Søren shrugged. He’d never come close to telling his father what he had done, but several times over the past month Søren had come close to telling the imam. The urge is great among those guilty of serious crimes to confess to relative strangers who nevertheless seem, in some obscure way, trustworthy. But Søren never could quite do it. The imam might be affected by the confession, but he hadn’t been directly affected by the thing to which Søren wanted to confess. He would confess to the imam, and still he would feel the need to confess to the cartoonist’s widow. Søren shrugged again. “They just don’t seem like my kind of people,” he said. The imam just stared into the screen, waiting, and so Søren added, “I don’t think they like me very much.”
“And why is that?” the imam asked. When Søren shrugged again, the imam said, “Sometimes, in order to understand our enemies we must put ourselves in their place; we must try to see ourselves from their point of view.”
“Is that from the Koran?” Søren asked. The imam had seemed shocked that Søren had never read the Koran, not once in his twenty-two years. So he made Søren buy a copy, suggested he read a page or so a night. Søren had done that. Perhaps it was wrong to say, about reading a holy book, that you were kind of enjoying it, but Søren was kind of enjoying it, although it also had the effect of making much of what the imam said seem like he might be quoting from the Koran.

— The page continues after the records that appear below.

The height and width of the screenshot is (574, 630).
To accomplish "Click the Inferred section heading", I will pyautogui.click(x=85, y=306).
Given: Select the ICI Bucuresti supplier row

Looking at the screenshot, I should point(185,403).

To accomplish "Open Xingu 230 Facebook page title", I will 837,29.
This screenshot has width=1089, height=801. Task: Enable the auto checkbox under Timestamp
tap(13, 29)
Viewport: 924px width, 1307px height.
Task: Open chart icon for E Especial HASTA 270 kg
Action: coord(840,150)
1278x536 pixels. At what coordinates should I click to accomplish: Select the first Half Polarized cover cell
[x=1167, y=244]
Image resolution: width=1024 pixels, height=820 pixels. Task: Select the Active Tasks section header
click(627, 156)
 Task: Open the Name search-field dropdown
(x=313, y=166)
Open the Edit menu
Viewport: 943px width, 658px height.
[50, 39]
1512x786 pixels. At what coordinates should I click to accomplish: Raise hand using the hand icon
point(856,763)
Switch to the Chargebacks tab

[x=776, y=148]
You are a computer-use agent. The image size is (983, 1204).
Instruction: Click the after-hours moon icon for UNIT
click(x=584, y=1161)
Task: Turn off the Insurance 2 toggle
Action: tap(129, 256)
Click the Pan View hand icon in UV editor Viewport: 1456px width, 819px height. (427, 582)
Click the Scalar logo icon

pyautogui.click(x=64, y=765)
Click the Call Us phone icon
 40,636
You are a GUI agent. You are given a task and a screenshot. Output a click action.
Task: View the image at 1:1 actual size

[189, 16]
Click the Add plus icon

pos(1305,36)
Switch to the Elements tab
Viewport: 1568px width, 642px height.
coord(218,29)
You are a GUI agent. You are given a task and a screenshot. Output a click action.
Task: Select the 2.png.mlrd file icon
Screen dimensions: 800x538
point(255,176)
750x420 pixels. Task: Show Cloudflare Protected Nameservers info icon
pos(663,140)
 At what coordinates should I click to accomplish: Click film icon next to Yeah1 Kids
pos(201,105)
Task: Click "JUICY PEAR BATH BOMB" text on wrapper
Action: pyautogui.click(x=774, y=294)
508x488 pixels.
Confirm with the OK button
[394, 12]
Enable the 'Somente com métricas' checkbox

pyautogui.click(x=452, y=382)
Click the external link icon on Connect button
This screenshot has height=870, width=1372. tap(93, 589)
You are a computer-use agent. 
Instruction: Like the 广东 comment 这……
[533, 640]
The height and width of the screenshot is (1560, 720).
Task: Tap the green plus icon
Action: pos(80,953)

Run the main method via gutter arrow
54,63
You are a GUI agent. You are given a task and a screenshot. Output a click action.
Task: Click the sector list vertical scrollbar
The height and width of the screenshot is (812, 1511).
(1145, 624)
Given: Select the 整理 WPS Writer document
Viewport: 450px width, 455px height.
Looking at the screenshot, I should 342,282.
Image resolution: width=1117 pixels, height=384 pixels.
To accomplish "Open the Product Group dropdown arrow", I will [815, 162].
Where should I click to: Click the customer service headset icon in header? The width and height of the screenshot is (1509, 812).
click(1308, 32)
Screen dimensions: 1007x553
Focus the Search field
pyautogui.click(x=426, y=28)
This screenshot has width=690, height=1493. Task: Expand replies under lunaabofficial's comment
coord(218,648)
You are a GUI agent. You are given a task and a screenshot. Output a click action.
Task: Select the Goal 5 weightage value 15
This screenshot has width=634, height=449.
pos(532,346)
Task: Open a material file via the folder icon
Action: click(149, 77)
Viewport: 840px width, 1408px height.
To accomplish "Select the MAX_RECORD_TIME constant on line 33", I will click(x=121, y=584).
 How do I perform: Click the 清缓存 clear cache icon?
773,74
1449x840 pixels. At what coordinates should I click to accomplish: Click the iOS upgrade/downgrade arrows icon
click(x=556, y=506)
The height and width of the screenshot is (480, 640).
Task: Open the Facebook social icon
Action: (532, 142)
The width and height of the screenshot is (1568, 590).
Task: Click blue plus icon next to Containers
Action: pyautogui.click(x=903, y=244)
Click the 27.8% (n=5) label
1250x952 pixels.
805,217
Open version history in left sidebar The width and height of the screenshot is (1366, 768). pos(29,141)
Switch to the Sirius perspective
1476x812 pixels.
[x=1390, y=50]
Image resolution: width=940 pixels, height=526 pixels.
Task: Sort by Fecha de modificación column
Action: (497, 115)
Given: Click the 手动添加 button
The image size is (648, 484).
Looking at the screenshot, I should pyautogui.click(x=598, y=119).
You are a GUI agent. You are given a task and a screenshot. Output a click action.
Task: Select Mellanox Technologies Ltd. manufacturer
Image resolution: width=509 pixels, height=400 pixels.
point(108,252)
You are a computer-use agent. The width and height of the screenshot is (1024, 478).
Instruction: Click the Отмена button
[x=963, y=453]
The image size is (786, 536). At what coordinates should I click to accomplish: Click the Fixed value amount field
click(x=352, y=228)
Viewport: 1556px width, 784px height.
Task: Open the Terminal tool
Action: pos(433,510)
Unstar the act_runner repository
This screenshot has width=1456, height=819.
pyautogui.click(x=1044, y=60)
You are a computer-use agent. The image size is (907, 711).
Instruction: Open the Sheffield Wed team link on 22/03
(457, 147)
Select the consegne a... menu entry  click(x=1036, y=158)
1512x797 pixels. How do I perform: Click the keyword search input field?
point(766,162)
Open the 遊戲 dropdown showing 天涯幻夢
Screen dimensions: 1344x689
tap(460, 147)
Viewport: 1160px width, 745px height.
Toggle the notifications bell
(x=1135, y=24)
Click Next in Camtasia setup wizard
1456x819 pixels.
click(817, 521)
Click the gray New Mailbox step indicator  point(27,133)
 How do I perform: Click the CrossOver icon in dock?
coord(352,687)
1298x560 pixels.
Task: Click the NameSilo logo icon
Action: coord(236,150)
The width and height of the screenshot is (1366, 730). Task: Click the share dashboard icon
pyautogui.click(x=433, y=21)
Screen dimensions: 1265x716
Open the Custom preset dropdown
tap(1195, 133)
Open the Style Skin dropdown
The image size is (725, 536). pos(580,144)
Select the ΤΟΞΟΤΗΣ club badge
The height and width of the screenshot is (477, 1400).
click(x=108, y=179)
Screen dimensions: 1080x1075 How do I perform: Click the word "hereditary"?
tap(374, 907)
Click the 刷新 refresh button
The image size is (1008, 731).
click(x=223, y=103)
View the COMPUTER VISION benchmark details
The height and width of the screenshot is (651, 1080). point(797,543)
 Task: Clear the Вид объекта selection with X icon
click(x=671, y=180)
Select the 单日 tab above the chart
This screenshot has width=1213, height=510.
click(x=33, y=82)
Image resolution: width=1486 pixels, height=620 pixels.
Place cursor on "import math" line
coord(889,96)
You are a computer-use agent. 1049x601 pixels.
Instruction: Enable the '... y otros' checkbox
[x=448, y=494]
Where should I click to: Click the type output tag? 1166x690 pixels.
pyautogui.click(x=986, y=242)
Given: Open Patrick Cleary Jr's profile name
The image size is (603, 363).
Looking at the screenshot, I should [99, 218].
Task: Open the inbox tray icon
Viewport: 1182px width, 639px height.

The imam smiled. “No, that’s all mine,” he said. And then: “What about your father? What’s he doing tonight?”
“He went out for a walk.” This was true, although it was also true that Søren had no idea where his father went when we went for his Saturday night walks. After dinner on Saturday, Søren’s father often went out for walks and then didn’t come back until an hour or two later. Søren suspected that his father had a girlfriend, a suspicion that made him feel happy and also made him feel like the loneliest person in the world.
“Poor Søren,” the imam said. “Everybody is out doing something. Everybody but you.”
This was the kind of tough love the imam practiced when pushed. He could be kind, and gentle, and patient, but he also liked to mock Søren when those things didn’t seem to be working. Usually Søren just shrugged and took it, because he didn’t want the imam to give up on him. But not tonight. Tomorrow Søren was going to confess to the cartoonist’s widow, and everything was probably going to change then anyway. So why not start changing things tonight? “Not everybody,” Søren said. “It’s a Saturday night for you, too. You’re just as pathetic as I am.”